__PAGE TEXT__.
Tuesday, October 4, 2011

Pharaoh Amenhotep III was King Solomon's Descendant


We have argued for pharaoh Amenhotep III being the mighty Judaean king, Asa, a descendant of Solomon. So, we believe that those who think that the pharaoh was actually Solomon (e.g. see following article) are close, but not correct.



Following article taken from: http://www.perankhgroup.com/abraham,_joseph,_solomon_and_david.htm



King Solomon Pharaoh Amenhotep III



In the Bible,(1) King Solomon is said to have:



1. Inherited a vast empire conquered by his father David that extended from the Nile in Egypt to the Euphrates River in Mesopotamia (1 Kings 4:21; Gen. 15:18; Deut. 1:7,11:24; Joshua 1:4; 2 Sam. 8:3; 1 Chron. 18:3).



2. Accumulated great wealth and wisdom (1 Kings 10:23).



3. Administered his kingdom through a system of 12 districts (1 Kings 4:7).



4. Possessed a large harem, which included "the daughter of Pharaoh" (1 Kings 3:1; 1 Kings 11:1,3; 1 Kings 9:16).



5. Honored other gods in his old age (1 Kings 11:1-2,4-5).



6. Devoted his reign to great building projects (1 Kings 9:15,17-19), including:



a. the Temple (1 Kings 6).



b. the Royal Palace (1 Kings 7:2-12).



c. the walls of Jerusalem,



d. the Millo (an earthen fill made to enlarge Jerusalem) (1 Kings 11:27)



e. the royal cities of Megiddo, Hazor, and Gezer



f. the store cities, the cities for his horsemen and the cities for his chariots throughout his empire.



To be consistent with the pattern of other great Bronze and Iron Age cultures in the ancient Near East (Egyptian, Babylonian, Assyrian, and Hittite), it would be expected that numerous documents, art, and inscriptions on buildings or public monuments would have been left by such a great king or by his descendants later in honor of him.(2) Yet no article of any kind bearing his name has ever been found.(3)

__JOBS__.
[1] Can you copy the stretch from "We have argued" through "but not correct." in the Solomon post word for word?
[2] Which building projects does the Solomon post list for his reign?

__SOURCE EXCERPT__.
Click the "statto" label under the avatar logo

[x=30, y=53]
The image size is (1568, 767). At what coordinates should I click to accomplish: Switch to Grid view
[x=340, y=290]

__SOLUTIONS TO THE PROBLEMS__.
[1]
We have argued for pharaoh Amenhotep III being the mighty Judaean king, Asa, a descendant of Solomon. So, we believe that those who think that the pharaoh was actually Solomon (e.g. see following article) are close, but not correct.

[2]
- the Temple
- the Royal Palace
- the walls of Jerusalem
- the Millo
- the royal cities of Megiddo, Hazor, and Gezer
- the store cities, the cities for his horsemen and the cities for his chariots